Marty Elmer Lund 1961-2008

He met his wife the first day of Grade 1. Later, she went to his races and he to her Matchbox 20 shows.

Marty Lund was born Oct. 7, 1961, in Radville, Sask., the third child of Marie, a teacher from Humboldt, and Elmer, a farmer. Debbie, Wayne and Marty grew up on the family farm near tiny Lake Alma, 10 miles north of the U.S. border; their father’s Norwegian parents had landed there during the homestead rush when, lured by free land, hundreds of thousands settled across the West.

Elmer put his sons to work, pulling calves, fixing fences, even renting them out as labourers to nearby farms. Still, the brothers, two years apart, found time for mischief; once, Marie hopped onto her garden tractor only to discover they’d stolen its engine to build a dune buggy.

Marty met Vivian Field, his future wife, on the first day of Grade 1 at Lake Alma Elementary — a class of 24 that dwindled to five as Saskatchewan’s oil jobs dried up and families left for Alberta. They forged a bond over their matching black tin lunch boxes.
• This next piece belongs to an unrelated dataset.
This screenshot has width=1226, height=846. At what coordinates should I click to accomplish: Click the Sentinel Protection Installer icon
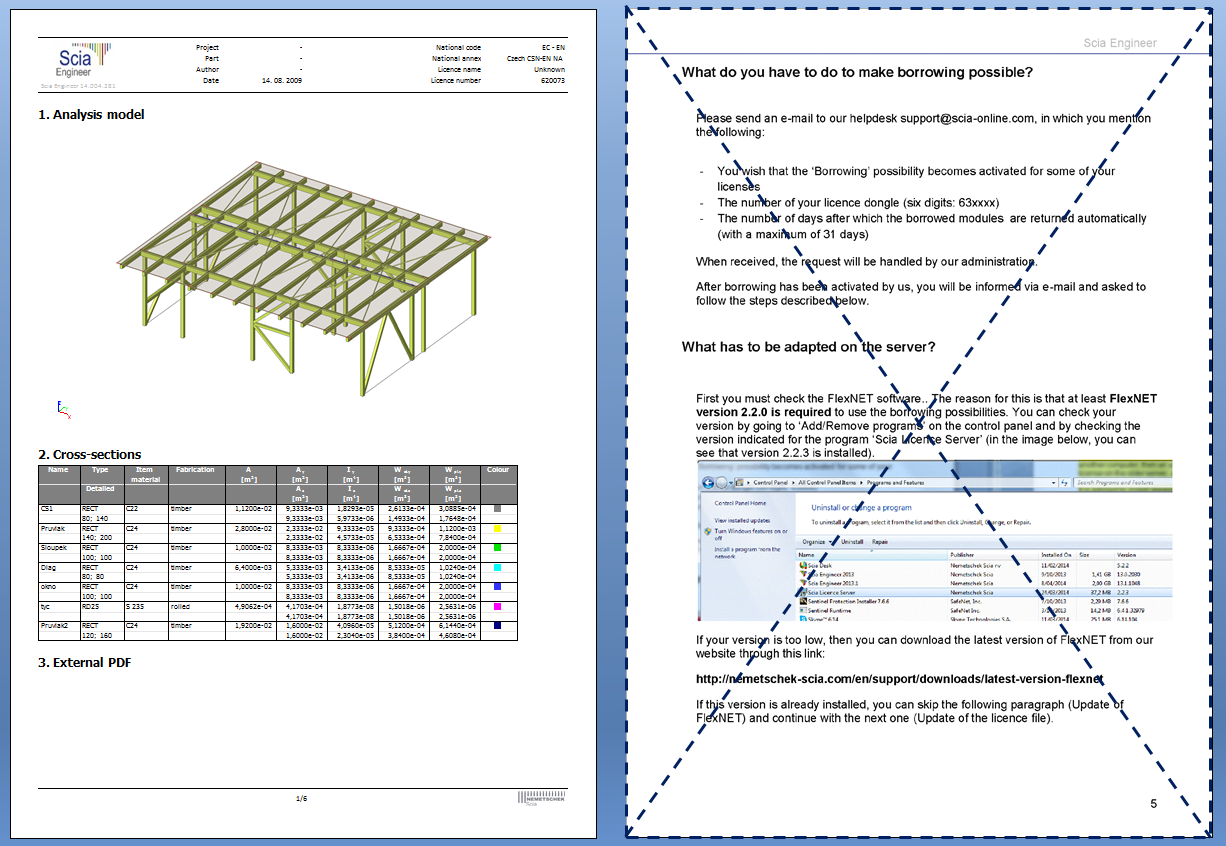pyautogui.click(x=803, y=600)
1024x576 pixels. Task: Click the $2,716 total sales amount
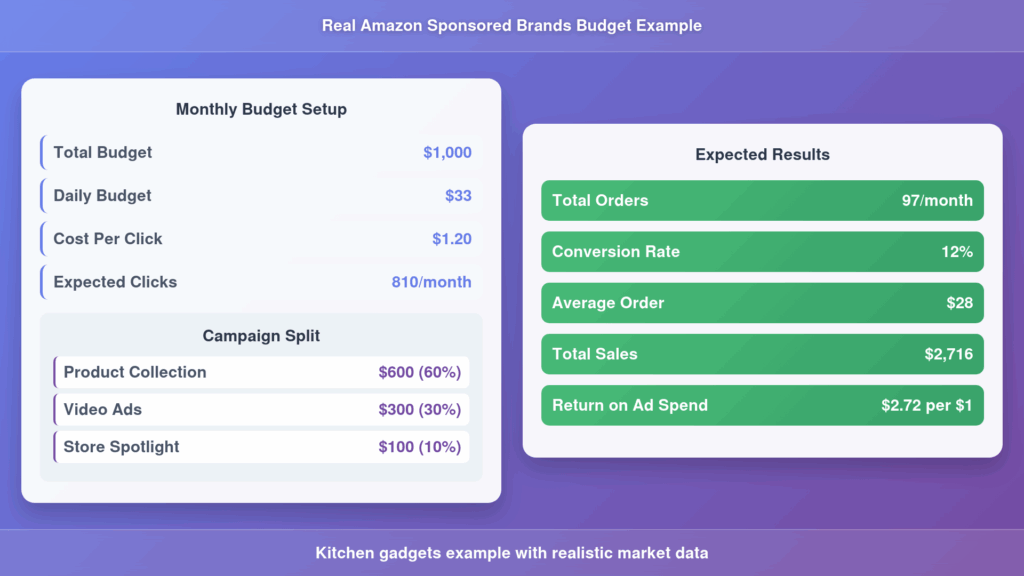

By Grade 8, Vivian, a studious girl who sat behind him in class, was nursing a “serious crush.” Their first date wasn’t until June 8, 1978, when they were finishing Grade 11. Vivian was walking down Main Street when Marty, a jock with flowing, sandy-brown hockey hair, pulled up in his white Chevy pickup on his way to a bonfire. “I jumped in beside him,” she says, “and never looked back.”

By then Marie and Elmer had moved into town to run the local hotel. Marty and his brother were running the Lund farm — 1,500 acres at its peak. After graduating from Gladmar Regional High School, Marty went to work on drilling rigs; he started as a roughneck but within a year had risen to the rank of driller. For eight years, Vivian, who’d moved to Regina to study accounting, waited “very patiently” for him join her. (Meanwhile, she visited “every rig lease in Saskatchewan,” driving through snowstorms and black ice to Shaunavan, Stoughton, or Kerrobert to be with him on weekends.)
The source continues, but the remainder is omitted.